**YOUR ASSIGNMENT:**
Only a number is wanted: the count of lines in this listing that contain "computer".

**EXTRACTED DATA:**
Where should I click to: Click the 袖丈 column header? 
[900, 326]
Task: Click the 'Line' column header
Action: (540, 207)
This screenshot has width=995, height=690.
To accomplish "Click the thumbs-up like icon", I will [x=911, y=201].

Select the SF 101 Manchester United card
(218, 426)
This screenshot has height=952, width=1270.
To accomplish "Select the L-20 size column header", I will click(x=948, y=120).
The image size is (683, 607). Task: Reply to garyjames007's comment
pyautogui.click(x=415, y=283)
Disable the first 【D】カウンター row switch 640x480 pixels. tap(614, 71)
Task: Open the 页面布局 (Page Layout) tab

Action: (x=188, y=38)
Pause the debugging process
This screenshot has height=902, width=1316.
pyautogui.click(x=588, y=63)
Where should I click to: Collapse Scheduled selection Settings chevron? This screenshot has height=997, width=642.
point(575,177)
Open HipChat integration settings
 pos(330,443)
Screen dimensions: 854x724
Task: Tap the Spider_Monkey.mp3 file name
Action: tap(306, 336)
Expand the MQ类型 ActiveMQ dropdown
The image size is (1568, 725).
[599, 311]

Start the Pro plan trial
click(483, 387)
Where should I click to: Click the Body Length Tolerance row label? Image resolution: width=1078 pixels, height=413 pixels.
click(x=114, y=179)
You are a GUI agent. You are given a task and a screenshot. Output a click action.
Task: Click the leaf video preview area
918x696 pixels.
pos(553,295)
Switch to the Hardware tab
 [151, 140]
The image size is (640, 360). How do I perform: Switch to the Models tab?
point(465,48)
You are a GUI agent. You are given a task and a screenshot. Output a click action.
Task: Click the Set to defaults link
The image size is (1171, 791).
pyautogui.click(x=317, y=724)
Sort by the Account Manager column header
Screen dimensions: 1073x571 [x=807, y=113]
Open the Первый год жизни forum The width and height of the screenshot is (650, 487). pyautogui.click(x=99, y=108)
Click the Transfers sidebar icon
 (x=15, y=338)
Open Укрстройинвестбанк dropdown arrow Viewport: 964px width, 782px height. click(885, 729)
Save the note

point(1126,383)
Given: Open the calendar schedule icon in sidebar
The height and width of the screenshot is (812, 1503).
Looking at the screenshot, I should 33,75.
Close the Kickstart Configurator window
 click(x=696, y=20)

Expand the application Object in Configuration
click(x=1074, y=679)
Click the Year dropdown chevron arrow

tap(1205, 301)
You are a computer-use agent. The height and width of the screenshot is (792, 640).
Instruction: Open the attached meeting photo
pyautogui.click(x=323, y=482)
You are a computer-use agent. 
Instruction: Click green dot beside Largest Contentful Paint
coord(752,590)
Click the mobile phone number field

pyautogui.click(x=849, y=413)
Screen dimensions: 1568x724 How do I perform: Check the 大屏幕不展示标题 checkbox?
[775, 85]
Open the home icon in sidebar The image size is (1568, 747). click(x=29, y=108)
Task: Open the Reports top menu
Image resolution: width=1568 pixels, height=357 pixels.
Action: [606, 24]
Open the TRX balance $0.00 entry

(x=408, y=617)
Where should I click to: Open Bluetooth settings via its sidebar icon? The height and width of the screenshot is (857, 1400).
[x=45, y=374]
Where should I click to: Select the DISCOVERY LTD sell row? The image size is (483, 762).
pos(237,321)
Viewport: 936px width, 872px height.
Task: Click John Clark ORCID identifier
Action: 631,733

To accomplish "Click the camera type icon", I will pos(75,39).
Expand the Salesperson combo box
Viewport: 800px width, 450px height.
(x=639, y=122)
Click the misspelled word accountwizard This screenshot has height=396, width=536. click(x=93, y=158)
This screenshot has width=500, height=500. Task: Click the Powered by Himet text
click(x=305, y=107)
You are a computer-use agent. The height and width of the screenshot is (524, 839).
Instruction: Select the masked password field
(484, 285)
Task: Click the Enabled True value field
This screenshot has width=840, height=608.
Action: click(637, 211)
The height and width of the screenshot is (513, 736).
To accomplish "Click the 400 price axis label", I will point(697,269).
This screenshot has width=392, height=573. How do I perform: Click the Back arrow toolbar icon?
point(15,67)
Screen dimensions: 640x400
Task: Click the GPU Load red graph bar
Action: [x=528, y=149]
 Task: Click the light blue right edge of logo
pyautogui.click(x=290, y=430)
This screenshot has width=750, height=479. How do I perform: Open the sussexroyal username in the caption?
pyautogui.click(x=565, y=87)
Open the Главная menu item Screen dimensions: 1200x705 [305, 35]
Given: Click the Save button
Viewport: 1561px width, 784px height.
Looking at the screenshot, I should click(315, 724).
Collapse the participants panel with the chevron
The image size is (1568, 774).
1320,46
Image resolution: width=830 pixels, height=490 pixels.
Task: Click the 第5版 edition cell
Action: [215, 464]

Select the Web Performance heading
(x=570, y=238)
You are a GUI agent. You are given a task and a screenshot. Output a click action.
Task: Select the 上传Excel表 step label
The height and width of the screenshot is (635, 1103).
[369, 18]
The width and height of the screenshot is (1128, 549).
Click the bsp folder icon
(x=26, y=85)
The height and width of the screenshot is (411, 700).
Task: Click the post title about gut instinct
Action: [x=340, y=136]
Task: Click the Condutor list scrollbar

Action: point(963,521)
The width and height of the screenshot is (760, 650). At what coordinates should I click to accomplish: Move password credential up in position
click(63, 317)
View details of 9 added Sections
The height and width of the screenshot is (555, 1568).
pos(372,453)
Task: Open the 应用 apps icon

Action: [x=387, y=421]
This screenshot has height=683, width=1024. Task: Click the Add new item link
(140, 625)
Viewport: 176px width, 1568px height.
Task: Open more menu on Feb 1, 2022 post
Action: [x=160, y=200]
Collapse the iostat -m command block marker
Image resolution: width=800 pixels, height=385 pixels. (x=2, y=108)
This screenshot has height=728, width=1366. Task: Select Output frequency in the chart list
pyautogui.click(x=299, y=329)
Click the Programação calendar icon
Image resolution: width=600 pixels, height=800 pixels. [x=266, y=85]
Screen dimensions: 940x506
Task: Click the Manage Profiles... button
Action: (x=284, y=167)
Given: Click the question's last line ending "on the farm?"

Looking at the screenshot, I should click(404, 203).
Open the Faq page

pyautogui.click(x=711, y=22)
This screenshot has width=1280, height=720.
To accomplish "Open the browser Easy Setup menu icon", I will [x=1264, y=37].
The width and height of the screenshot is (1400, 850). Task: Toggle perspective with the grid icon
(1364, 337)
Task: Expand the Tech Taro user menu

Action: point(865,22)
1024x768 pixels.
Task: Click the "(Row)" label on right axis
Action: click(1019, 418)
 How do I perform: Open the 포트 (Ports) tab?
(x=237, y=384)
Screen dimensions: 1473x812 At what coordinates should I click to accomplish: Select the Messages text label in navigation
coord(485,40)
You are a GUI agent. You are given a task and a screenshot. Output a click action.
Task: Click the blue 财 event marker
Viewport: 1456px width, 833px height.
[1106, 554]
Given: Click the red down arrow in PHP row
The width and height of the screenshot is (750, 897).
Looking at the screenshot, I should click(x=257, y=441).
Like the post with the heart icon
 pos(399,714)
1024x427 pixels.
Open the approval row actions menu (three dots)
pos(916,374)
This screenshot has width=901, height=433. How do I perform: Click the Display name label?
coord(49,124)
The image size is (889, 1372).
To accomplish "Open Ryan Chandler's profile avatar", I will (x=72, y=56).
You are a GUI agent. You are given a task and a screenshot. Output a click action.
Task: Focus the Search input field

**SOLUTION TO THIS TASK:**
3